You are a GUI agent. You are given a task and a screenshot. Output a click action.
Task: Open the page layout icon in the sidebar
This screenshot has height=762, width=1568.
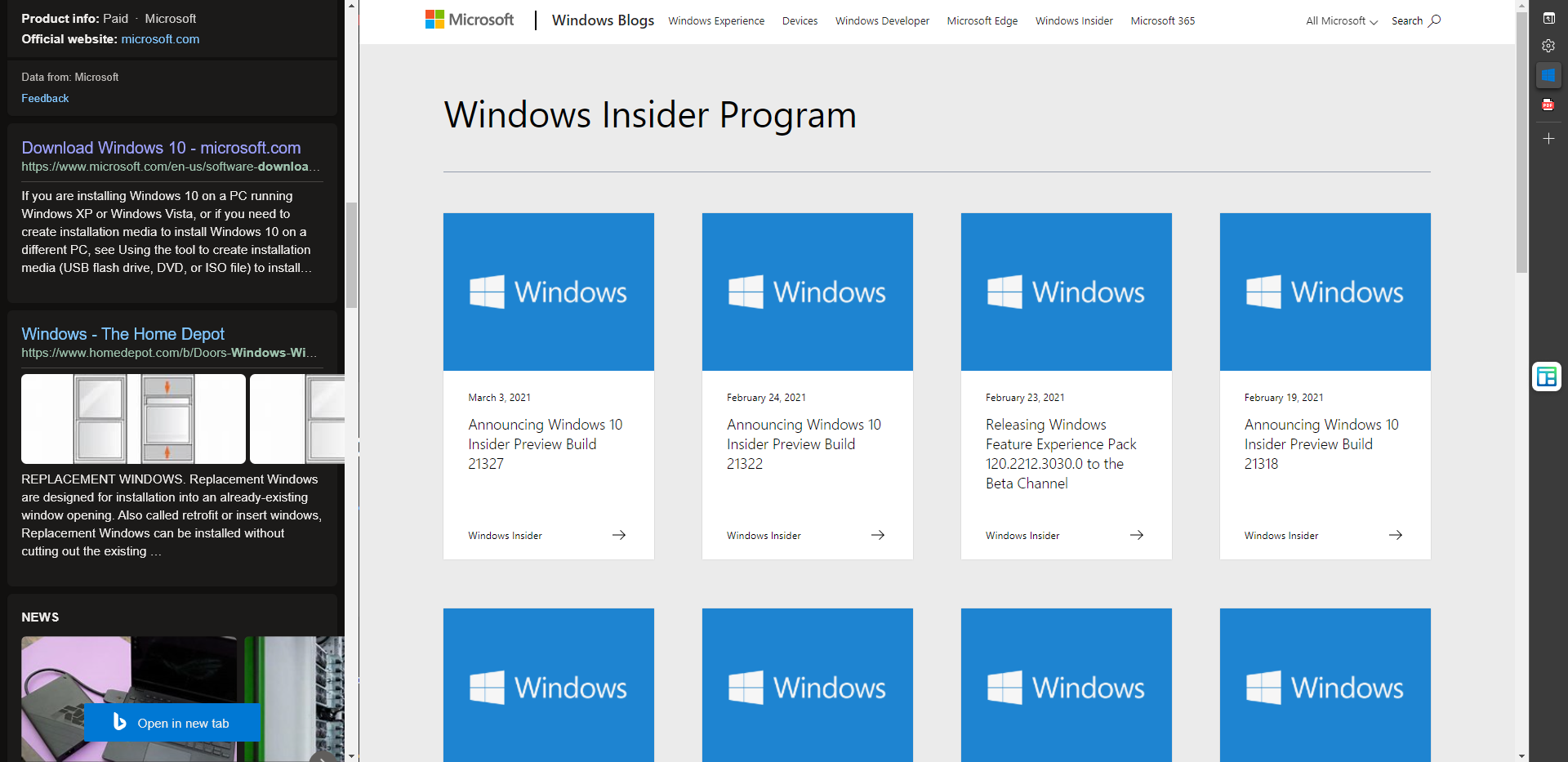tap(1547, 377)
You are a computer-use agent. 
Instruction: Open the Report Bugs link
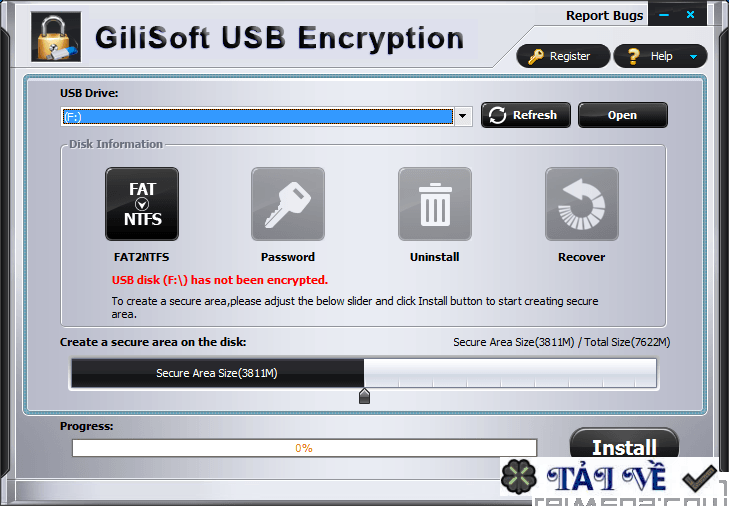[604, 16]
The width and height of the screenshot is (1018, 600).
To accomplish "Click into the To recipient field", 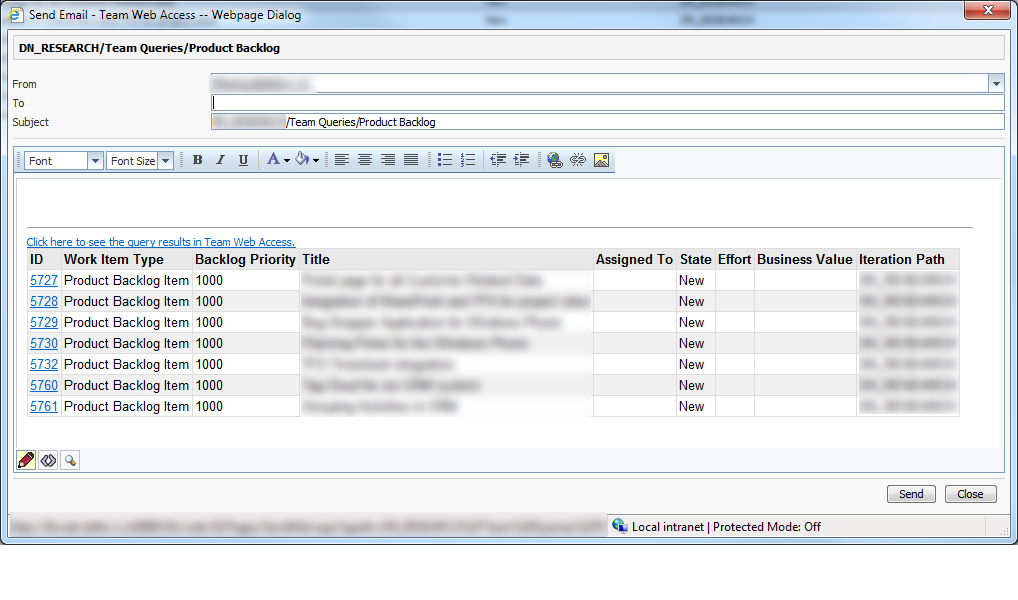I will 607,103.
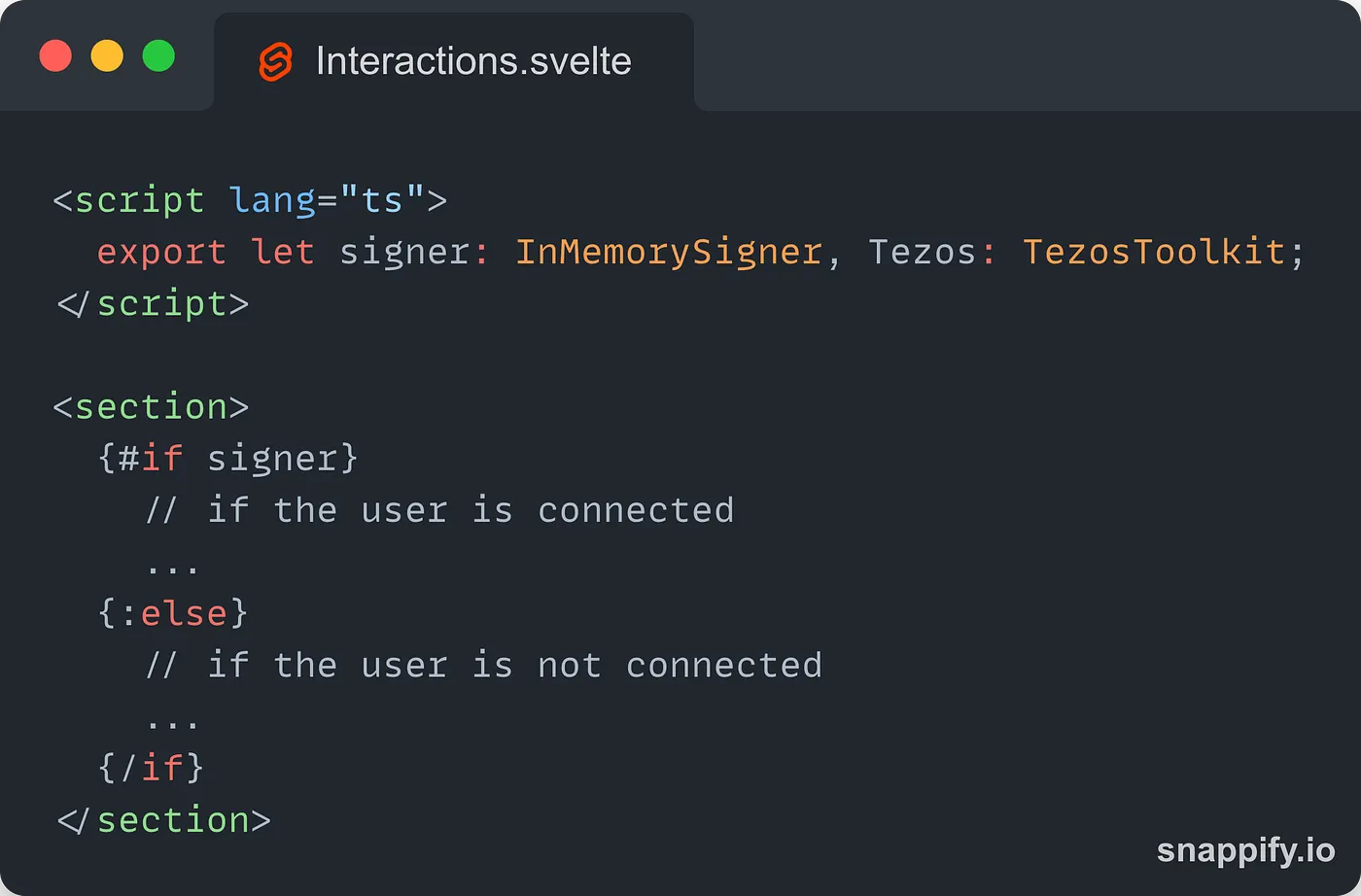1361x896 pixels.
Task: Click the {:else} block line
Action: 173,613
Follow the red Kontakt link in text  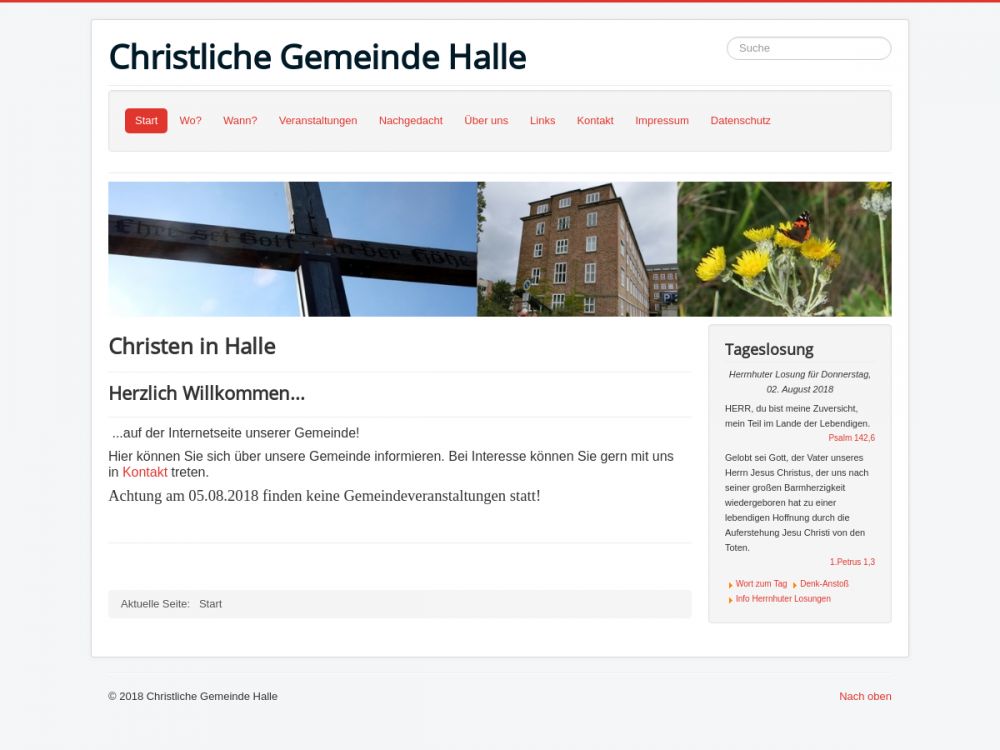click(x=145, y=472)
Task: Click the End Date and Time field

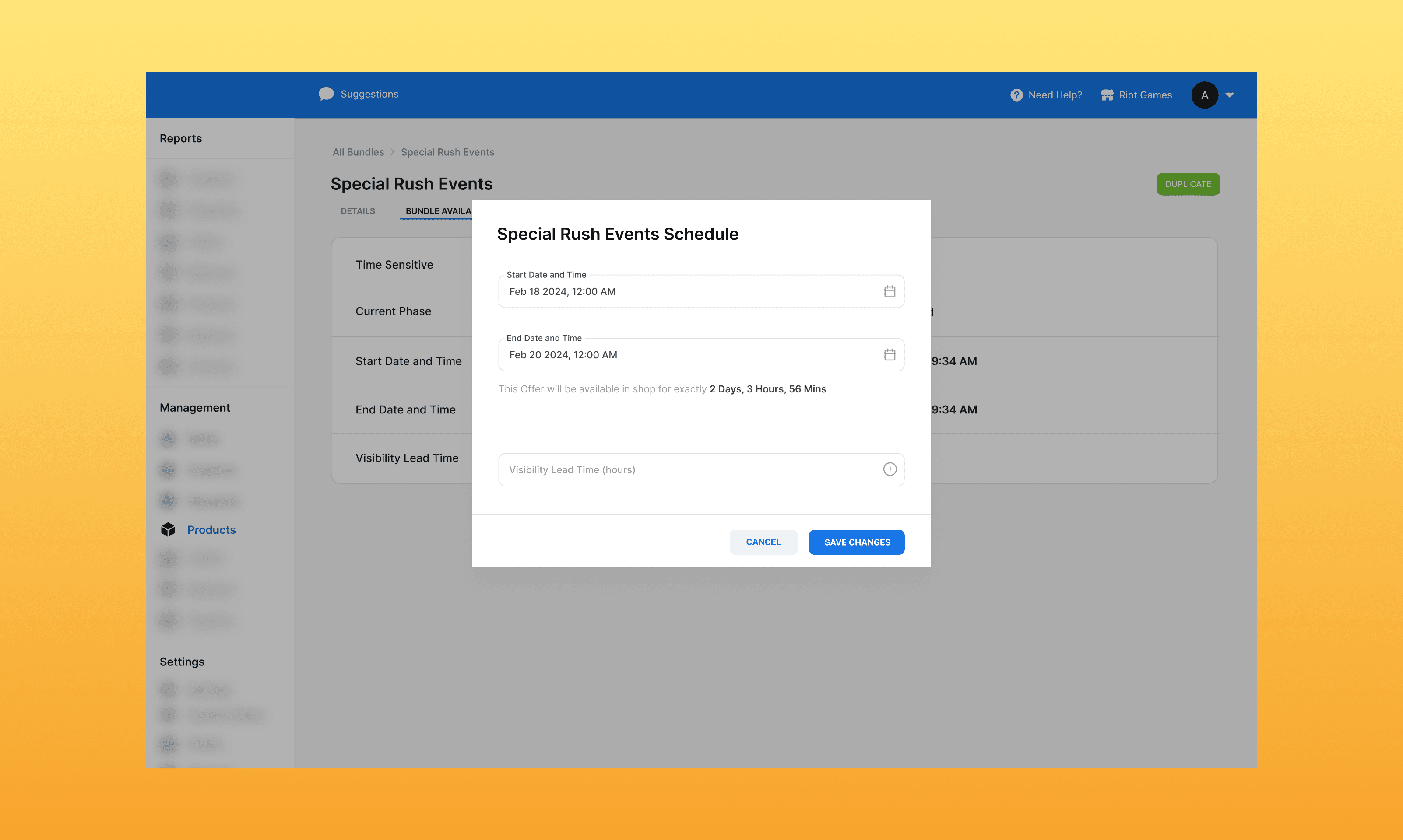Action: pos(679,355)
○ ○ ○
Aim: Which lines in the rows above contain the string "height"? Report each of them in full.

In response:
This screenshot has height=762, width=1568.
The width and height of the screenshot is (1018, 600).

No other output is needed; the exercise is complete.